There’s enough people who say that it’s illegal for doctors to accept payment from drug companies for prescribing their product, but where there’s loopholes, there’s advantages. Dr. Irene Abramovich in West Hartford, CT was paid large amounts of money by Janssen Pharmaceuticals to speak on their behalf. $47,000 in 2010 for “speaking and travel.” Abramovich was also the state’s top prescriber of Invega in 2010 and 2011, and in the top five for Zyprexa in 2008 and 2009. See:

Oh, but she’s a psychiatrist right? What else is she going to do? She’s just doing her job, you say? Get out of here and don’t talk to me… Here’s some lit I found on steroid addiction. Read and evaluate for yourself.

Adrenal Suppression From Topical Corticosteroids Surprisingly High

By By Alicia Ault. Reviewed by Zalman S. Agus, MD. I think what’s most interesting about this article is that the panelists of this meeting looked at honest, raw data of side effects from studies done and made judgements based on that information, rather than generalizations of its benefits.

Topical corticosteroid addiction may be to blame when ‘rash’ defies treatment

By Paula Moyers.
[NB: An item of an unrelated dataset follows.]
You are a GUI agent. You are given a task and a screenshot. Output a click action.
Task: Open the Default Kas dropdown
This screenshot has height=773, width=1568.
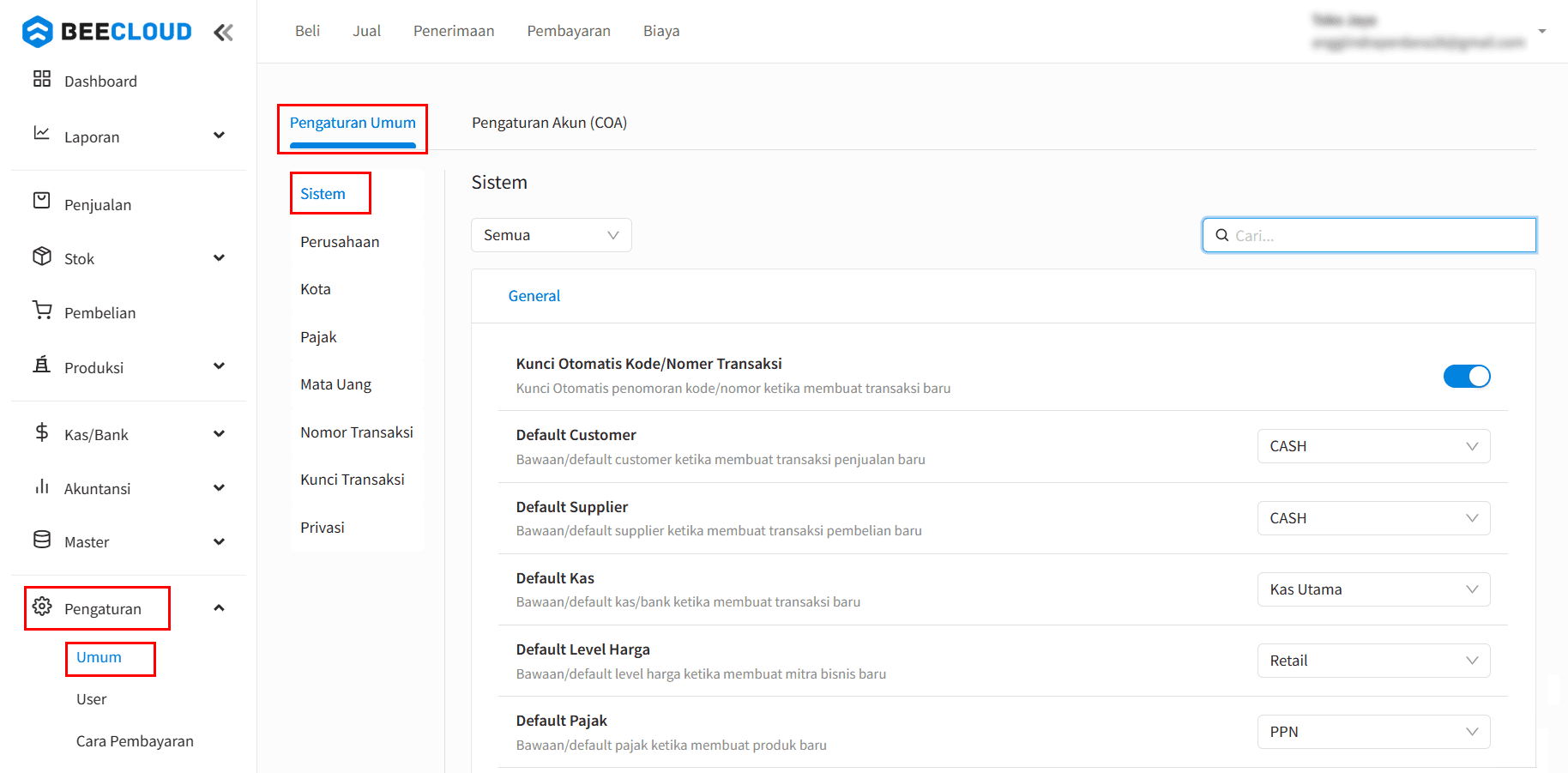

This article is interesting as it describes how my eczema has progressed to a tee with the use of steroids. I was on a mild steroid since age 6 (26 now) and started more serious dosages about 7 years ago. The most dramatic change happened 3 years ago when I was using it to control allergic skin reactions to cat dander.

Eyelid Dermatitis to Red Face Syndrome to Cure – Clinical experiences in 100 cases

By Dr. Marvin Rapaport. Luckily I still have access to Western University’s journal database, so I was able to get a hold of Dr. Rapaport’s article on the relationship between perioral and facial eczema and steroid use. Hopefully, I don’t get slaughtered for sharing Rapaport’s academic work freely. Dr. Rapaport is not the greedy type who writes scripts of an extra buck anyway (I wouldn’t be here if he was!).

Rebound Vasodilation From Long-Term Corticosteroid Use

By Dr. Marvin Rapaport. This is a short one going over how steroids affect the nerve endings, thus how and why we itch so badly after coming off steroids. This “rebound” is a symptom of withdrawal from steroids.

Corticosteroid Addiction and Withdrawal in the Atopic

By Dr. Marvin Rapaport. This goes over how steroid addiction and withdrawal progresses over time. The great news here is that we may be able to have near-normal skin (and life!) once our bodies have expelled the steroids completely out of our system. Before I started Clobestol, my skin was 95% normal, barely flaring or itching.

Serum Nitric Oxide Levels in Red Patients

Another one by Dr. Marvin Rapaport. He distinguishes between true eczema patients and steroid-induced eczema patients by looking at nitric oxide levels in individuals. Very interesting as he’s able to quantify what true eczema looks like.